→ WHAT YOU ARE ASKED TO DO
Give back exactly the lines of the entries below from the line with "Viewport: 1568px width, 749px height." to the line with "Save the 2:00PM time block", inclusive, and only those.

→ SOURCE DATA

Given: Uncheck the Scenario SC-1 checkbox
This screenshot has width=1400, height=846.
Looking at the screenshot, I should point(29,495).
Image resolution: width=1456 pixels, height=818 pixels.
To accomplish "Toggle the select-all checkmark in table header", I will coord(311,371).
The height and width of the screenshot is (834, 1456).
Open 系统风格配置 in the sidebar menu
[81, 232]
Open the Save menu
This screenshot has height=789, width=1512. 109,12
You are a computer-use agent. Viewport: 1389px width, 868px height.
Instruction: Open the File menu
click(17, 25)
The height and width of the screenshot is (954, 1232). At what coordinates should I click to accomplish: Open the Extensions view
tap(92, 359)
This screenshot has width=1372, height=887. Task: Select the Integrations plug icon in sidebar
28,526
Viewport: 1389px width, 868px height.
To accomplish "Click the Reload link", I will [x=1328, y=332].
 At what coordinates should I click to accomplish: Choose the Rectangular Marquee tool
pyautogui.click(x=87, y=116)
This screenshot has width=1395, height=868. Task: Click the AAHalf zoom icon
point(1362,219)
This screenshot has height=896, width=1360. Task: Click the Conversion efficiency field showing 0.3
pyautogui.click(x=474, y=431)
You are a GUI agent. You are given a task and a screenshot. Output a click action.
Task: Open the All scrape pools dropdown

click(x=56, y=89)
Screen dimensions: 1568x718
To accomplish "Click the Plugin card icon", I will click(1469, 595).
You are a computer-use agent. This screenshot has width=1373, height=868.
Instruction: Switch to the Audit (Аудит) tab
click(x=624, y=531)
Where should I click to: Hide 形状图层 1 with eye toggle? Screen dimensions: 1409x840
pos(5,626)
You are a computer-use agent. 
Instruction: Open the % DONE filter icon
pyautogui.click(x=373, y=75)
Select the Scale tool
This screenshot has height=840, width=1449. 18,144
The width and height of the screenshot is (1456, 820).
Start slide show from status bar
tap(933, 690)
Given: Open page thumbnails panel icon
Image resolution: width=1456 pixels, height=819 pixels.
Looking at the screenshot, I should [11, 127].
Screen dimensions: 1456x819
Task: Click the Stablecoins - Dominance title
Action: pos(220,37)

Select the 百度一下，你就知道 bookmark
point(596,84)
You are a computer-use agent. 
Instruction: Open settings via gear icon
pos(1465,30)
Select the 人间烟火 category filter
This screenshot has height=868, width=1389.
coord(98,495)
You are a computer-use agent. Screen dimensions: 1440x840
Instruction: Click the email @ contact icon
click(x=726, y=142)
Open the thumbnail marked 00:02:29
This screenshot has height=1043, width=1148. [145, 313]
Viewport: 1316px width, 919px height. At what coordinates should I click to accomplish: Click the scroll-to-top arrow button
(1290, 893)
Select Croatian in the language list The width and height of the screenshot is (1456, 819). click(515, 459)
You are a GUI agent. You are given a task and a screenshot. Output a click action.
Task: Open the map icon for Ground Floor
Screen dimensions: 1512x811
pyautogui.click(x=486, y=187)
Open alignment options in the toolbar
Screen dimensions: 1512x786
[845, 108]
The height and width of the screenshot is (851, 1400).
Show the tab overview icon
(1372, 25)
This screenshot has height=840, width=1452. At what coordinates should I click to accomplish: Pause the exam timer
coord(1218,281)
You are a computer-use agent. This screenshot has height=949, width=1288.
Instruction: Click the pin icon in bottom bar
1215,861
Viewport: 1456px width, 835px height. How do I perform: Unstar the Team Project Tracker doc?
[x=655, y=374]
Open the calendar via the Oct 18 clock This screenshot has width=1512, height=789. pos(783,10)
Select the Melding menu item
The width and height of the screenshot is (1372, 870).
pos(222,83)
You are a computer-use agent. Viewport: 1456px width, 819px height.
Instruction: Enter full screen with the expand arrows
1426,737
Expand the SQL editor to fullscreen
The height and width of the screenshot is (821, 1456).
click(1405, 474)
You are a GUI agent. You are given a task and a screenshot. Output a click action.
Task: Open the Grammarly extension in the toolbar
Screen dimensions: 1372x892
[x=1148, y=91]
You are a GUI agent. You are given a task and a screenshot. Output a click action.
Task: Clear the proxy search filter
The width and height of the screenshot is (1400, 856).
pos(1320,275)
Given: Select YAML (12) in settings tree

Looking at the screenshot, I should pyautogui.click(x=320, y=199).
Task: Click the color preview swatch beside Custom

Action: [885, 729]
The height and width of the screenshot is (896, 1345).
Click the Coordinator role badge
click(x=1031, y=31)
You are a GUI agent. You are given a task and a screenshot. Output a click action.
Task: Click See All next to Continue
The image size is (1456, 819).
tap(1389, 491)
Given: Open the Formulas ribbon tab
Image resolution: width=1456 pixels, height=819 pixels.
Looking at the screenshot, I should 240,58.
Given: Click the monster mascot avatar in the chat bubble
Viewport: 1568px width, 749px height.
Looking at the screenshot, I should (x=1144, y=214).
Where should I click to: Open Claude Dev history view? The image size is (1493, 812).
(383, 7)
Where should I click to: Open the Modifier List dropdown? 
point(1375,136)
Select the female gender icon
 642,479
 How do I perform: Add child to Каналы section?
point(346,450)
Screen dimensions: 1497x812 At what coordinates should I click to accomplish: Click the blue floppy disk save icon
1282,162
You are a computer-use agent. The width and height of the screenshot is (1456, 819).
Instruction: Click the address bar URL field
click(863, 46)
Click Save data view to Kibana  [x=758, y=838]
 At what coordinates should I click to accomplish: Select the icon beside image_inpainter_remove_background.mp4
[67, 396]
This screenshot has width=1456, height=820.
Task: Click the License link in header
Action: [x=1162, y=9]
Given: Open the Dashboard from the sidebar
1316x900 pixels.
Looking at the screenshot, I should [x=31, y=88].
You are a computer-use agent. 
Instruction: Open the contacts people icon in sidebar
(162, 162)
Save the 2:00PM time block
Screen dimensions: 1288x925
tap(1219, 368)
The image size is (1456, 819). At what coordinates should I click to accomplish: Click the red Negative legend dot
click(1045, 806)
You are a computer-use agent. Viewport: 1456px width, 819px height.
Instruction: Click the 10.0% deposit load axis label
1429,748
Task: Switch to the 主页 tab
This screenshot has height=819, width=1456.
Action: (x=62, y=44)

→ OUTPUT OF THE EXERCISE
Viewport: 1568px width, 749px height.
Looking at the screenshot, I should (x=1144, y=214).
Where should I click to: Open Claude Dev history view? The image size is (1493, 812).
(383, 7)
Where should I click to: Open the Modifier List dropdown? 
point(1375,136)
Select the female gender icon
 642,479
 How do I perform: Add child to Каналы section?
point(346,450)
Screen dimensions: 1497x812 At what coordinates should I click to accomplish: Click the blue floppy disk save icon
1282,162
You are a computer-use agent. The width and height of the screenshot is (1456, 819).
Instruction: Click the address bar URL field
click(863, 46)
Click Save data view to Kibana  [x=758, y=838]
 At what coordinates should I click to accomplish: Select the icon beside image_inpainter_remove_background.mp4
[67, 396]
This screenshot has width=1456, height=820.
Task: Click the License link in header
Action: [x=1162, y=9]
Given: Open the Dashboard from the sidebar
1316x900 pixels.
Looking at the screenshot, I should [x=31, y=88].
You are a computer-use agent. 
Instruction: Open the contacts people icon in sidebar
(162, 162)
Save the 2:00PM time block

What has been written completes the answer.